What about the medical workforce? If media reports are to be believed, an increasing number of British doctors are choosing to work overseas. To maintain current services, we are likely to need to 'import' more doctors. It may not be difficult to attract doctors from other parts of the world to work in the UK, but what might the effect be on the under-doctored countries from which they often come?

Assisted suicide is a more obvious issue for Christians to consider. Repeated attempts to legalise assisted suicide in recent years have thankfully been defeated following concerted action across a broad coalition of Christians, disability rights groups and politicians. Labour MP Rob Marris' bill which will receive its second reading as Nucleus arrives on your doorstep represents the latest in this series of threats. We hope and pray that it will be quickly defeated - but we can be almost certain that assisted suicide will not go away.
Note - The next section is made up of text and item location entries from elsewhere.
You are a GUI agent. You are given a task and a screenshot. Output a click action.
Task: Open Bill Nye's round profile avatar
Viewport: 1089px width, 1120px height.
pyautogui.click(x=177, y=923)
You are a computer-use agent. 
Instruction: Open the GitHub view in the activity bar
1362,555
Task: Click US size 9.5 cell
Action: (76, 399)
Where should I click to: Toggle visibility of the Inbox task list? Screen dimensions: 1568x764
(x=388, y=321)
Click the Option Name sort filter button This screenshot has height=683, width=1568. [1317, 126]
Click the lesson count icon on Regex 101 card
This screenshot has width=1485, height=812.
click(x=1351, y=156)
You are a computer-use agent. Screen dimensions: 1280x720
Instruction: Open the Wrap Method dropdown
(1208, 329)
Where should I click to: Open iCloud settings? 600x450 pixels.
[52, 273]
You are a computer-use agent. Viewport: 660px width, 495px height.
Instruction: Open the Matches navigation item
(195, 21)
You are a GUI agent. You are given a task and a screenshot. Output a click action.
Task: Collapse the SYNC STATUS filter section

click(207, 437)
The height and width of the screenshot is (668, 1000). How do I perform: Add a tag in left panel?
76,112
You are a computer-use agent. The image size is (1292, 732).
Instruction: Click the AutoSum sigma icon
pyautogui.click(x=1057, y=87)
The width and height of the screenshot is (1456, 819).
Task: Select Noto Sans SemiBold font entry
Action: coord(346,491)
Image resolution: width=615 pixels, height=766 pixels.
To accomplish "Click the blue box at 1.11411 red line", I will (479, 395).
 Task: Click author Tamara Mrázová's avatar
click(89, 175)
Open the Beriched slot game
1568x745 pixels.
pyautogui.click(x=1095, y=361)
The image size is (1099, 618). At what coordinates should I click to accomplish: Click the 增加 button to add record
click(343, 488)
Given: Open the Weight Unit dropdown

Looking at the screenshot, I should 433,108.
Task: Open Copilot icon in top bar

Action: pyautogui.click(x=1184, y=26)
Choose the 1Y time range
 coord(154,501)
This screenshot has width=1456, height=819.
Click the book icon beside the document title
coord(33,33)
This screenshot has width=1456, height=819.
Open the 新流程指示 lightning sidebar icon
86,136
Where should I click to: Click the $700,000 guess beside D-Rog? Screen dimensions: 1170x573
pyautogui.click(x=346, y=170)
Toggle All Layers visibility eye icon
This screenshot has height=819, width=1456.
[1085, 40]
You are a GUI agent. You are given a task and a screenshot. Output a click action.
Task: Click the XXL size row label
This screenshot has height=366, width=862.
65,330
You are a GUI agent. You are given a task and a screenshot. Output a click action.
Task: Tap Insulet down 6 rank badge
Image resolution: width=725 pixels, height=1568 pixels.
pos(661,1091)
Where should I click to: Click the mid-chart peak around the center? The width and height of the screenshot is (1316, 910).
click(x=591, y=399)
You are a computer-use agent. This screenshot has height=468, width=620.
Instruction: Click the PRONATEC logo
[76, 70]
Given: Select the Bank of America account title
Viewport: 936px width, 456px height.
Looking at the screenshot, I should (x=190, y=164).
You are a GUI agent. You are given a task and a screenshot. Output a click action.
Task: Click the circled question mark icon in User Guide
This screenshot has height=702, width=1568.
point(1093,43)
We cannot bury our heads in the sand. Issues in the news have a direct effect on patient care, disproportionately affecting the most vulnerable. Let's make it our business to understand and engage with the wider political world in which we learn and will eventually practise. If we take seriously Jesus' commands to minister to the poor and most vulnerable, we must look not only at the patients we meet day to day, but at the society in which we and they live and work, thinking how we can speak truth and love as debate rages around us. Let's pray that God will enable us to glimpse something of his vision for the society around us, and enable us to share that with those we meet.